One of Samurai Blue coach Vahid Halilhodzic’s main gripes with Japanese football has been that they’ve lacked fight and direction, to this day he still points to that as an area in which the country’s football must improve. “In Japan – you have a lot of time. You have so much time you could drink champagne and sake. You could even eat because you have so much time on the ball. There’s a difference between Europe and Japan with regards to fighting spirit, just a sheer lack in the number of challenges made in Japan.”

Haraguchi has embodied what is needed for Japan to push forward, the spirit to act quickly, close down the opposing defence and directly run at the back four. Considering the impact he’s had in the latter part of this year, it’s clear that him and Halilhodzic fit ideally together and without a designated and firing number 9 at present, Vahid will again be relying on Genki’s goals to fire Japan towards World Cup qualification.
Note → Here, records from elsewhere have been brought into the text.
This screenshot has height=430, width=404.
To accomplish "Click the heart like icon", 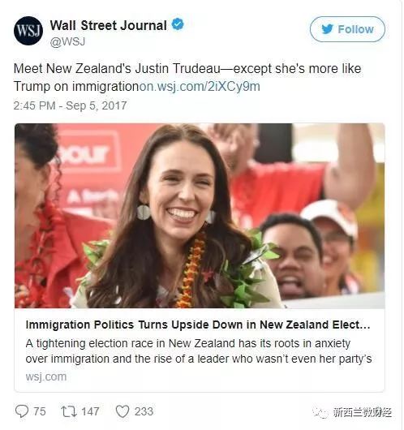I will point(122,411).
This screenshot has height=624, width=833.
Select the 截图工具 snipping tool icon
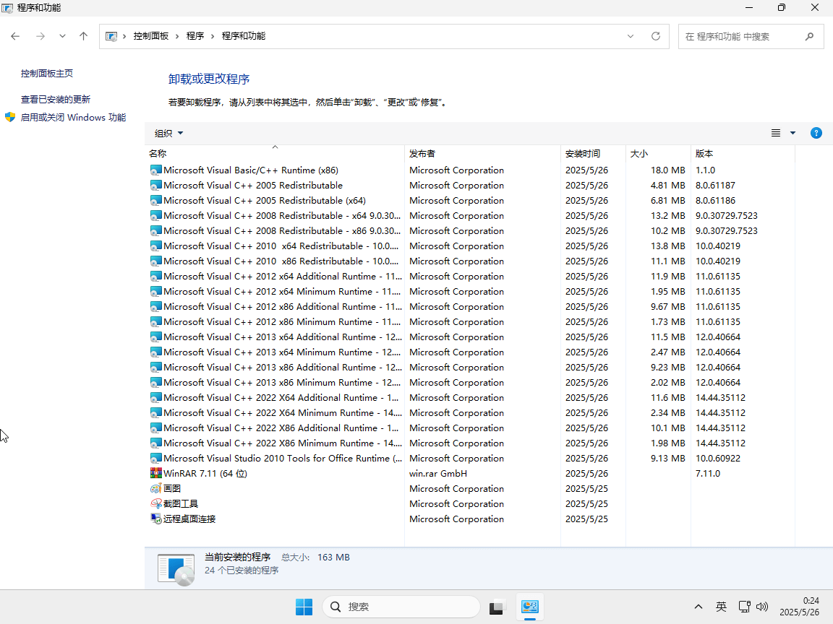click(155, 504)
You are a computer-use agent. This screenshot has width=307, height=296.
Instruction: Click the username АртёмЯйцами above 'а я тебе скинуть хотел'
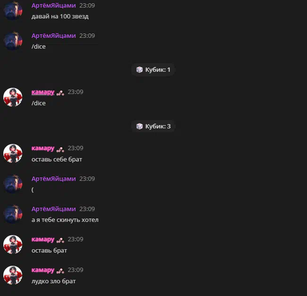coord(54,209)
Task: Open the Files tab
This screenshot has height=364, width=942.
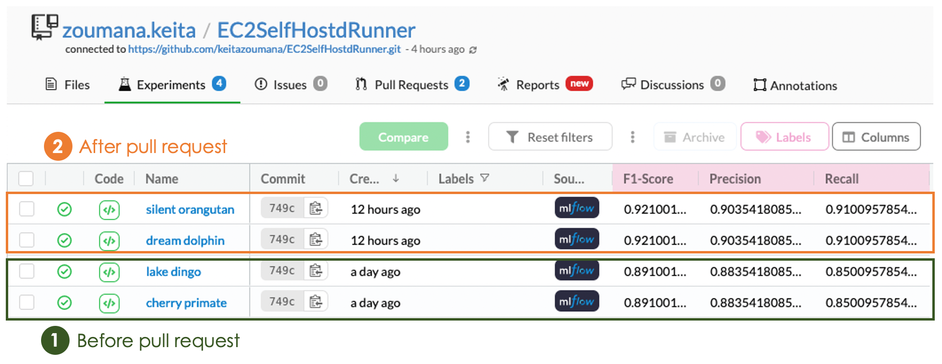Action: [x=68, y=85]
Highlight of the Year: Two important goals in October’s World Cup qualifiers

It’s been a stressful end to 2016 for Japan followers, after losing their Round 3 opener against UAE at Saitama Stadium, the pressure was on for them not to drop any more points if they were to qualify for Russia in 2018. September was seen off limply with a win, albeit an unconvincing one against Thailand but October was seen as the make or break period.

Results against Iraq followed by Australia needed to be positively achieved, and while the rest of the team did little to answer this emphatically, the all round game and crucially the goals from Haraguchi helped them on their way. He opened the scoring in his hometown of Saitama against Iraq, with a cute back-heeled finish (don’t mention that the assist came from an offside position), while he did the same again against Australia in Melbourne, breaking the defensive line before slotting past Mat Ryan. Two big goals, two big results; a narrow 2-1 win over Iraq followed by a 1-1 draw in Australia. Japan have a huge debt of gratitude to pay to their all action midfielder.